# UAE entry problem



## coldfusion (Jan 3, 2012)

I had job in UAE in january 2011 as diver.They have applied for resident visa for me.I was there for 15 days in fujirah all formalities like medical,fingure print completed.I got a call from my home that i have to come home coz my mom is having serious medical problem.That time I came to home in india after that i have decided to stay in india,Company told me to send my passport to them for cancelling visa.Accordingly I have send them my passport after that they are telling me that i have to pay 40000dirams to get my passport.I didnt pay them and i have applied for new passport in india.Now after a year i want to apply for job in UAE How should i know that whether i am allow to come in UAE or not?


----------



## Felixtoo2 (Jan 16, 2009)

There is no way that i would take the risk to come back here if there was even the slightest possibility of there being a 40K fine waiting for me. They may welcome you with open arms but you may find it a lot harder to leave.


----------



## coldfusion (Jan 3, 2012)

Felixtoo2 said:


> There is no way that i would take the risk to come back here if there was even the slightest possibility of there being a 40K fine waiting for me. They may welcome you with open arms but you may find it a lot harder to leave.



I didnt get u.....y should i pay dem 40k?where should i check ?


----------



## nm62 (Dec 11, 2008)

they can make you pay as per the labour law, as they have spend a lot of money for your medical test/ visa procedure... and have you left during probation period.... or give you a 1 year ban....

i think check with the company first, than emigration here in UAE....
even if you get a job here, the new company will not be able to provide you with the visa if you old visa is not cancelled....
or your old passport no. is under absconding list (this can be ignored as people do take out pass from Indian consulate in dubai and leave the country)....

Contact Indian Consulate in dubai... they are very helpful people... that is what i have heard...
Consulate General of India, Dubai | Indian Passport, Visa, and all Consular services for Dubai, and Northern Emirates


----------



## Gavtek (Aug 23, 2009)

Please quote the section of the Labour Law that states a company can make up a number out of the air in which to hold a worker's passport to ransom with.


----------



## Tropicana (Apr 29, 2010)

nm62 said:


> they can make you pay as per the labour law, as they have spend a lot of money for your medical test/ visa procedure... and have you left during probation period.... or give you a 1 year ban....


Wrong, the OP is being subject to plain and pure extortion.
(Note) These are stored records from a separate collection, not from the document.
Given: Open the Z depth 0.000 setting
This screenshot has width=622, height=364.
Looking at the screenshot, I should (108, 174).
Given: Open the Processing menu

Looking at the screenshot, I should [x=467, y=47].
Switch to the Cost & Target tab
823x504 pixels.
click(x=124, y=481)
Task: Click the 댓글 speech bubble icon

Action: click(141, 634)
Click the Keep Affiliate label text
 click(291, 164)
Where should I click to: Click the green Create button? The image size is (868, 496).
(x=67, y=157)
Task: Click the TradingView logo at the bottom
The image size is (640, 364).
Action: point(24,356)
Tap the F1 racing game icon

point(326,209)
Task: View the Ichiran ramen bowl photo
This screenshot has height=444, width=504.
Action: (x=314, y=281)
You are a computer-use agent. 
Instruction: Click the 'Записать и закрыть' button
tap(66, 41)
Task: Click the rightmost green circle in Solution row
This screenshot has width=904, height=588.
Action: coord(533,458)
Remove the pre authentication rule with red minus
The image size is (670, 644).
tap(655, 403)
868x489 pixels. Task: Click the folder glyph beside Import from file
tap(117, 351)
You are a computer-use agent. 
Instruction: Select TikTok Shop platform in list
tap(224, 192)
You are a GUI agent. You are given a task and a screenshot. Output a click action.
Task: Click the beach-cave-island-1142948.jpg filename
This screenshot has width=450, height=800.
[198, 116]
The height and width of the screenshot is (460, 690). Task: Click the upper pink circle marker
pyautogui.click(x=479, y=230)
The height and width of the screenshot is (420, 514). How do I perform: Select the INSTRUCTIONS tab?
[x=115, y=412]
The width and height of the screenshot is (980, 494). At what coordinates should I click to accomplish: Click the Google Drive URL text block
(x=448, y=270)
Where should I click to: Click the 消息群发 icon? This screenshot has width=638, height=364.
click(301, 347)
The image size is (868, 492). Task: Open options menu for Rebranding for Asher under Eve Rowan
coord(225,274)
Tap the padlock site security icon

Of course he made a mistake in sending them his passport. 

An offer letter generally mentions the amount a new hire may have to pay back which is often a few thousand or a months salary.

Asking for 40000 dhs means the company in question is probably trying to make 35000 dhs profit by extorting.


----------



## md000 (Dec 16, 2008)

Alright....fact time.

It is against the law for someone other than a judge, government authority or the individual to hold their own passport: gulfnews : Passport as security

With regards to compensation: gulfnews : Resigning while under probation period

"I would like to clarify to the questioner that if her contract is for unlimited period and she wants to quit work, she shall notify the company in writing that she desires to quit upon the expiry of the notice period which is one month as per the Labour Law or the period stated in the employment contract.
Therefore, the questioner may not leave work immediately so as not to be banned from work. Upon the expiry of the notice period, the questioner may transfer to a new company without the need of a no objection certificate from the sponsor as the questioner is sponsored by her husband. Also, as per the Labour Law, the questioner is not obliged to pay the cost of applying for a labour card or medical insurance card. If the questioner’s contract is for limited period, the questioner may not leave work prior of the expiration of the contract period, otherwise, the questioner shall be subject to one-year ban if the employer requested from the Ministry of Labour to impose such ban in addition to a compensation shall be provided to the employer if the latter proved that he was affected from the termination of the contract."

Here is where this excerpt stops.